What needs to be done:
Give back only the lines in the records below from the one with "Instruction: Click the import questions icon" to the one with "Open AI Toolbox from the sidebar", both inclusive, word for word.

Data items:
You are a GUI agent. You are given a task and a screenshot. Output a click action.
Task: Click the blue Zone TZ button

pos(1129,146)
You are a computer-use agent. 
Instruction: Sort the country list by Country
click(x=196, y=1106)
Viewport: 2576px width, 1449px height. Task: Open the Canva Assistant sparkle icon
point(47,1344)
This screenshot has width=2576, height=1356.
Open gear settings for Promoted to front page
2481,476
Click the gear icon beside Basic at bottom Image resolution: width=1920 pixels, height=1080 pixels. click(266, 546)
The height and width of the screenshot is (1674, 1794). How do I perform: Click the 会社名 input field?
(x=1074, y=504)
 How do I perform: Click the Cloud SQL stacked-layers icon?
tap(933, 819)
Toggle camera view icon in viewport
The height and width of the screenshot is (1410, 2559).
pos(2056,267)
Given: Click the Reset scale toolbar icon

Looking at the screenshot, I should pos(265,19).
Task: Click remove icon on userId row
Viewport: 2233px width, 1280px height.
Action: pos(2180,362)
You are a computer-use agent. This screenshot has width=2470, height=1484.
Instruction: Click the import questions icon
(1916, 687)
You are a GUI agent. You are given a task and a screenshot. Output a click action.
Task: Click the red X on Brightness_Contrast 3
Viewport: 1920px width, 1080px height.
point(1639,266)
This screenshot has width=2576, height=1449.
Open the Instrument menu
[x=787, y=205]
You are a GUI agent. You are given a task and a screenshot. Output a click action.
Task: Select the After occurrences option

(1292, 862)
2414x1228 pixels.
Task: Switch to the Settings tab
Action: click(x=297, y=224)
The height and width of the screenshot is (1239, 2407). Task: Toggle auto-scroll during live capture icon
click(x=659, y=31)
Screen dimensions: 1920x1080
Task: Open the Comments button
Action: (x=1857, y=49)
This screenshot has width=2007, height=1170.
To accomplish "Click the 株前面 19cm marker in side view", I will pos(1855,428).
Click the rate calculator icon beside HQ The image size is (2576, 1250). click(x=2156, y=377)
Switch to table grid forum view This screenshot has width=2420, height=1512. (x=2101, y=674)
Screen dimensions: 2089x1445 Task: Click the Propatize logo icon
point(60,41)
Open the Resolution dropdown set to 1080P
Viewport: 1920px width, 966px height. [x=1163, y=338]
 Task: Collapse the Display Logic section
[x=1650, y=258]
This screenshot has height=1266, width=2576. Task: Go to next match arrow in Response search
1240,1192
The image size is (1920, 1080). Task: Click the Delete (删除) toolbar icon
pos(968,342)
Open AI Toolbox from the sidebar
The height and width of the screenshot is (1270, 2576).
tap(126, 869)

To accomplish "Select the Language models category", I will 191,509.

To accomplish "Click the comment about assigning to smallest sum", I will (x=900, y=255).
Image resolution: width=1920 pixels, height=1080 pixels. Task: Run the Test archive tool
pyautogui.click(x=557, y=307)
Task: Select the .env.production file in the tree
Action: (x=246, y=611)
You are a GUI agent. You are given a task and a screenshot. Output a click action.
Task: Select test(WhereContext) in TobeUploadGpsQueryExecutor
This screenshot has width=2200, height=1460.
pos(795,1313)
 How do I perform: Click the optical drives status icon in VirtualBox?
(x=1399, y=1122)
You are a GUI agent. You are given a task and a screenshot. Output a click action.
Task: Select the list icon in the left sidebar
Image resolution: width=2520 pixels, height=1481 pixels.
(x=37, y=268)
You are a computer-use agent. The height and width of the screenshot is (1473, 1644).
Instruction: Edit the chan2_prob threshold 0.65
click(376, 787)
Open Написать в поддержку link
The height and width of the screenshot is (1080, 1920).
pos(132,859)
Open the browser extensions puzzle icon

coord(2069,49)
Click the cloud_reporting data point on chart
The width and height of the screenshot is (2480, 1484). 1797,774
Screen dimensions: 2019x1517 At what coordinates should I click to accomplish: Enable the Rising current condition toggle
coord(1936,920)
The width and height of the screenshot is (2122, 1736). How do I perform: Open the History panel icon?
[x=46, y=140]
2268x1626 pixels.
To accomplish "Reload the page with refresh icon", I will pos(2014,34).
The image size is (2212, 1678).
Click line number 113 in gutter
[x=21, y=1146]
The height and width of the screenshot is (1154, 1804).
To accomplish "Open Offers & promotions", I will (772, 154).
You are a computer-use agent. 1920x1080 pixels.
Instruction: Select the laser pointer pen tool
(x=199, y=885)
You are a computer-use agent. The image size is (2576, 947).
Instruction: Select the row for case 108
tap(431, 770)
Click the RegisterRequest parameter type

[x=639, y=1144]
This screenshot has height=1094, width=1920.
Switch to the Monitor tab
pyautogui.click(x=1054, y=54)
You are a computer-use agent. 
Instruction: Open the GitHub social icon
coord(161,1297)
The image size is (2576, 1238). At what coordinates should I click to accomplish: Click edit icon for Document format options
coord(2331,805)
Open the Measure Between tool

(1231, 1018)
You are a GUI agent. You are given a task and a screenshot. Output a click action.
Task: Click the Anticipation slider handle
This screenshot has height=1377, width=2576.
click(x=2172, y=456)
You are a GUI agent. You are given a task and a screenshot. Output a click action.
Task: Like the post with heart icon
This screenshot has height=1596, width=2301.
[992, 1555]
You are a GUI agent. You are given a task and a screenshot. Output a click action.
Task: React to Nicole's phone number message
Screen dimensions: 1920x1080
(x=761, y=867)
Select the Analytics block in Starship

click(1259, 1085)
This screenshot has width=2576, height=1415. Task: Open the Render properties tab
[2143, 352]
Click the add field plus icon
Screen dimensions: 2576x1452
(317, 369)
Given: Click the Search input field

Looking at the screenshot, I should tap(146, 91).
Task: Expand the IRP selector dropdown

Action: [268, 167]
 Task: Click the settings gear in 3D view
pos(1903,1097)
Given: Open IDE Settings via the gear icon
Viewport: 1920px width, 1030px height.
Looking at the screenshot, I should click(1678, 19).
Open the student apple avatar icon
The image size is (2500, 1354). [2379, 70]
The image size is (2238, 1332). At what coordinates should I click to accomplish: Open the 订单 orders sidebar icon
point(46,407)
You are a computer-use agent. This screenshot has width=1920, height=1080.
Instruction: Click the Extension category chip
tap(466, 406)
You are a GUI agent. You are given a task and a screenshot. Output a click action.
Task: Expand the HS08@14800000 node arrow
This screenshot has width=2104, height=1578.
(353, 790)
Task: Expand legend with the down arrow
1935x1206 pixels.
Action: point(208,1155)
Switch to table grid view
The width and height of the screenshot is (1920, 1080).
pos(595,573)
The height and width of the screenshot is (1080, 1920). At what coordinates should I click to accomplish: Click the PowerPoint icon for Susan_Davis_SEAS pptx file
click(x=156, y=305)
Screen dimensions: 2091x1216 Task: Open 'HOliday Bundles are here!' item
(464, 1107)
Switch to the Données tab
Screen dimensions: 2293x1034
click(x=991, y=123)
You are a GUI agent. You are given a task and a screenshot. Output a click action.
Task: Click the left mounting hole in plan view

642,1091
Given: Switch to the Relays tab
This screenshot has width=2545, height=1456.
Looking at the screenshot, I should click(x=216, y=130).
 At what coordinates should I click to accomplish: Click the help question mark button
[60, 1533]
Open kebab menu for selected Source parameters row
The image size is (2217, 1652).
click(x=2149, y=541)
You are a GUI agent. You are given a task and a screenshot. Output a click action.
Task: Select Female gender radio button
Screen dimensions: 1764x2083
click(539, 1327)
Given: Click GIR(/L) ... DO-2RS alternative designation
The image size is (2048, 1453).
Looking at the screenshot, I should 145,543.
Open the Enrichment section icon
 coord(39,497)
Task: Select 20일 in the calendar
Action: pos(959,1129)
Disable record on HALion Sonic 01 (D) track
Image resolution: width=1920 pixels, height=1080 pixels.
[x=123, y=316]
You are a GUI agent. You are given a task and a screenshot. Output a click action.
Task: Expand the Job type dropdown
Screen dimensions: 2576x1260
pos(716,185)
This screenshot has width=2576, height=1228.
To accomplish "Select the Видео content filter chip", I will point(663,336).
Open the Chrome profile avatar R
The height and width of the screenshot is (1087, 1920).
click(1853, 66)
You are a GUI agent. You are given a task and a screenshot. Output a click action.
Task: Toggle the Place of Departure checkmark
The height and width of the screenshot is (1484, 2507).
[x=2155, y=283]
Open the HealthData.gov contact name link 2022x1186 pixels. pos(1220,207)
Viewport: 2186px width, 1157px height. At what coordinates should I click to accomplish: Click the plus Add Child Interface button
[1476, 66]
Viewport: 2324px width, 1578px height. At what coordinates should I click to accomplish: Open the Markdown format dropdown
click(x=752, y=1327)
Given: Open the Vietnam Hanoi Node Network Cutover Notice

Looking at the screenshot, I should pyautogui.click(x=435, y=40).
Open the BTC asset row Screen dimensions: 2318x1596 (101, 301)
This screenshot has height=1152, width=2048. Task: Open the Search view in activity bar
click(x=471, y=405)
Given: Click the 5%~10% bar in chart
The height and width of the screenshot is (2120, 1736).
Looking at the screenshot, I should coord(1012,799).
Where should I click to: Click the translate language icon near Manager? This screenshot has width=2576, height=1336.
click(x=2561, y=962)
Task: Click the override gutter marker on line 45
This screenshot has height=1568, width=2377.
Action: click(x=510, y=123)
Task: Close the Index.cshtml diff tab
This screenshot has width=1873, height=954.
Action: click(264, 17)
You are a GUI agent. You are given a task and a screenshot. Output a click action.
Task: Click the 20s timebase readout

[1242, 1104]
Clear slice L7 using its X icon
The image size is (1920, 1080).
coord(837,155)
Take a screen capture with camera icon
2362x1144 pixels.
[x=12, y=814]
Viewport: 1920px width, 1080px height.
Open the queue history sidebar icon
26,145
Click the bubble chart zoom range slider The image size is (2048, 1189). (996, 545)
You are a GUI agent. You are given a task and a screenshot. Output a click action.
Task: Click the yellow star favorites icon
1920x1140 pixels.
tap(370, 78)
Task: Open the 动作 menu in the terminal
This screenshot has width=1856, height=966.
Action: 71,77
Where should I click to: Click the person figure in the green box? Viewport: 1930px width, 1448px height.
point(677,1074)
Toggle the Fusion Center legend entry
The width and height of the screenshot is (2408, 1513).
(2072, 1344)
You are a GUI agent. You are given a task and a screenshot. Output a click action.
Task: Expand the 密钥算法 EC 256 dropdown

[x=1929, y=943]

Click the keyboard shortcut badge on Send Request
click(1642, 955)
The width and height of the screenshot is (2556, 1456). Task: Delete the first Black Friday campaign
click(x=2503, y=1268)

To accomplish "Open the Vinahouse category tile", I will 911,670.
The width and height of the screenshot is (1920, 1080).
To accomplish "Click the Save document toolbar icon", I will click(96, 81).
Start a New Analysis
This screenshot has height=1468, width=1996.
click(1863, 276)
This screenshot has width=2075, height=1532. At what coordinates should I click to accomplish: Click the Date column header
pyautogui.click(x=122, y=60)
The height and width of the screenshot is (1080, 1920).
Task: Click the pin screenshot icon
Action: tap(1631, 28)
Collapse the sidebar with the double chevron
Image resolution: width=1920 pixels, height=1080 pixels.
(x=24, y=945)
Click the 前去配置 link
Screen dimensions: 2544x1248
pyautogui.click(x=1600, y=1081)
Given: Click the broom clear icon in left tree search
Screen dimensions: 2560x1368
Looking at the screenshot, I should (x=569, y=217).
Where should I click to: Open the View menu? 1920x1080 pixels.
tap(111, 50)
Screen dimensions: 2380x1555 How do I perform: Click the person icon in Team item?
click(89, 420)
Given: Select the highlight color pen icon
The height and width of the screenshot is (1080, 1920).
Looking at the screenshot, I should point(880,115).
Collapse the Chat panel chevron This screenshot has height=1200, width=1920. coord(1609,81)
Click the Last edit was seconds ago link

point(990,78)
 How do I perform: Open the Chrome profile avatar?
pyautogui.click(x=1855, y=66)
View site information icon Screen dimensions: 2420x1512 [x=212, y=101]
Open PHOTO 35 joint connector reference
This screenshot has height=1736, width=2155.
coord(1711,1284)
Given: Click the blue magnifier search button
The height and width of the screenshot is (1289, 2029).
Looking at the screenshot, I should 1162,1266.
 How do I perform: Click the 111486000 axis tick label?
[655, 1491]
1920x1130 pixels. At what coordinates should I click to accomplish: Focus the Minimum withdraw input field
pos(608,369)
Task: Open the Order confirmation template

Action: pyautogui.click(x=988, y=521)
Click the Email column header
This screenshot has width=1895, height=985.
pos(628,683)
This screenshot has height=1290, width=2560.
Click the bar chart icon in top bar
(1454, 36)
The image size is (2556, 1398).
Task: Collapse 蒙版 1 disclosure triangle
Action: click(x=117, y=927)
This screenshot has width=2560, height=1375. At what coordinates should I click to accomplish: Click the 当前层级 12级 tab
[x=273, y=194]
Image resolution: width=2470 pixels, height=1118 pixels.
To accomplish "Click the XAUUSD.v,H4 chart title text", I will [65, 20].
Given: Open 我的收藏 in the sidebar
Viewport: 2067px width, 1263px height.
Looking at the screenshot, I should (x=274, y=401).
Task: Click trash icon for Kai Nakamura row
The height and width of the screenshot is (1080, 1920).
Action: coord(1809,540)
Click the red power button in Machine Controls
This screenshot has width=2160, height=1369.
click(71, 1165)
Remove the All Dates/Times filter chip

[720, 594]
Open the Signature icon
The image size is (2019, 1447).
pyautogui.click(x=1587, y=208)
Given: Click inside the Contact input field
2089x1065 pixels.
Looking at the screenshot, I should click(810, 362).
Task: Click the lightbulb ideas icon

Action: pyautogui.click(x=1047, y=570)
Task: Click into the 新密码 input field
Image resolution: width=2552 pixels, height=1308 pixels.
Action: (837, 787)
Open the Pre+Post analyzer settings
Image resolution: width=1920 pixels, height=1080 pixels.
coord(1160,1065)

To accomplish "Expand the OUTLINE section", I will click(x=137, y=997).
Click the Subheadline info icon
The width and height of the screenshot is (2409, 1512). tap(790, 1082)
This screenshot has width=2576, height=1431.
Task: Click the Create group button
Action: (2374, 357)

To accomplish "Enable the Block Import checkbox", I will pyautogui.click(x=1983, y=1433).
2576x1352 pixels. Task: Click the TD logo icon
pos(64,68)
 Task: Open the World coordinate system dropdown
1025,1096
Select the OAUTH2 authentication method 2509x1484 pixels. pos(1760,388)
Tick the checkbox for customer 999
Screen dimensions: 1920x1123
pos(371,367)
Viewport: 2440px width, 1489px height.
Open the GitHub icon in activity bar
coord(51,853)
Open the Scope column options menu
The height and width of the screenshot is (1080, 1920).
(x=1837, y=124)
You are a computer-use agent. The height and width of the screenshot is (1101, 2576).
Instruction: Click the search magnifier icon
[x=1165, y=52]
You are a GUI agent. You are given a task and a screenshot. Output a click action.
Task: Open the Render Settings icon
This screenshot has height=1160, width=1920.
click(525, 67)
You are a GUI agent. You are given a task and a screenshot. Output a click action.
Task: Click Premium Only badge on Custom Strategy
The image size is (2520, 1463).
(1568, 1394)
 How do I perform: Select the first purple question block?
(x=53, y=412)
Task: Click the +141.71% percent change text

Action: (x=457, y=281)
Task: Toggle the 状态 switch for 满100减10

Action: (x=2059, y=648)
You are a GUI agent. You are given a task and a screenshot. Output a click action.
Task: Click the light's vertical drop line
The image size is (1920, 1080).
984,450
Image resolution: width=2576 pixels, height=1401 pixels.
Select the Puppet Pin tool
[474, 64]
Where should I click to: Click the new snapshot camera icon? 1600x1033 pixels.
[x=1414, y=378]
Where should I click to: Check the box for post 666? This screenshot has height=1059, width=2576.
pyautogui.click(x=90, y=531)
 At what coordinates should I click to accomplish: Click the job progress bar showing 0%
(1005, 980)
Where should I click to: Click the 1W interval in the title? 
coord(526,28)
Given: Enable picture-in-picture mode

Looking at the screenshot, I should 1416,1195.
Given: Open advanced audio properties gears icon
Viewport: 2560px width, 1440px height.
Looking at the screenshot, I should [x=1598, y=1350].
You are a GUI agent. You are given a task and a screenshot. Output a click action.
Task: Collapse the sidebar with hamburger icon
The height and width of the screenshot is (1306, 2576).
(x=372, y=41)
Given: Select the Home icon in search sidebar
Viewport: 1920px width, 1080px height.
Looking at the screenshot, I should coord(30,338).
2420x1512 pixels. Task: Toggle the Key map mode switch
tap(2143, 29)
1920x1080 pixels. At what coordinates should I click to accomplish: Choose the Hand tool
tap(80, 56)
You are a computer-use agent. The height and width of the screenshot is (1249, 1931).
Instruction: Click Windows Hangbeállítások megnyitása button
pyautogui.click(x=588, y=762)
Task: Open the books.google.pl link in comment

Response to this exercise:
Instruction: Click the import questions icon
(1916, 687)
You are a GUI agent. You are given a task and a screenshot. Output a click action.
Task: Click the red X on Brightness_Contrast 3
Viewport: 1920px width, 1080px height.
point(1639,266)
This screenshot has width=2576, height=1449.
Open the Instrument menu
[x=787, y=205]
You are a GUI agent. You are given a task and a screenshot. Output a click action.
Task: Select the After occurrences option

(1292, 862)
2414x1228 pixels.
Task: Switch to the Settings tab
Action: click(x=297, y=224)
The height and width of the screenshot is (1239, 2407). Task: Toggle auto-scroll during live capture icon
click(x=659, y=31)
Screen dimensions: 1920x1080
Task: Open the Comments button
Action: (x=1857, y=49)
This screenshot has width=2007, height=1170.
To accomplish "Click the 株前面 19cm marker in side view", I will pos(1855,428).
Click the rate calculator icon beside HQ The image size is (2576, 1250). click(x=2156, y=377)
Switch to table grid forum view This screenshot has width=2420, height=1512. (x=2101, y=674)
Screen dimensions: 2089x1445 Task: Click the Propatize logo icon
point(60,41)
Open the Resolution dropdown set to 1080P
Viewport: 1920px width, 966px height. [x=1163, y=338]
 Task: Collapse the Display Logic section
[x=1650, y=258]
This screenshot has height=1266, width=2576. Task: Go to next match arrow in Response search
1240,1192
The image size is (1920, 1080). Task: Click the Delete (删除) toolbar icon
pos(968,342)
Open AI Toolbox from the sidebar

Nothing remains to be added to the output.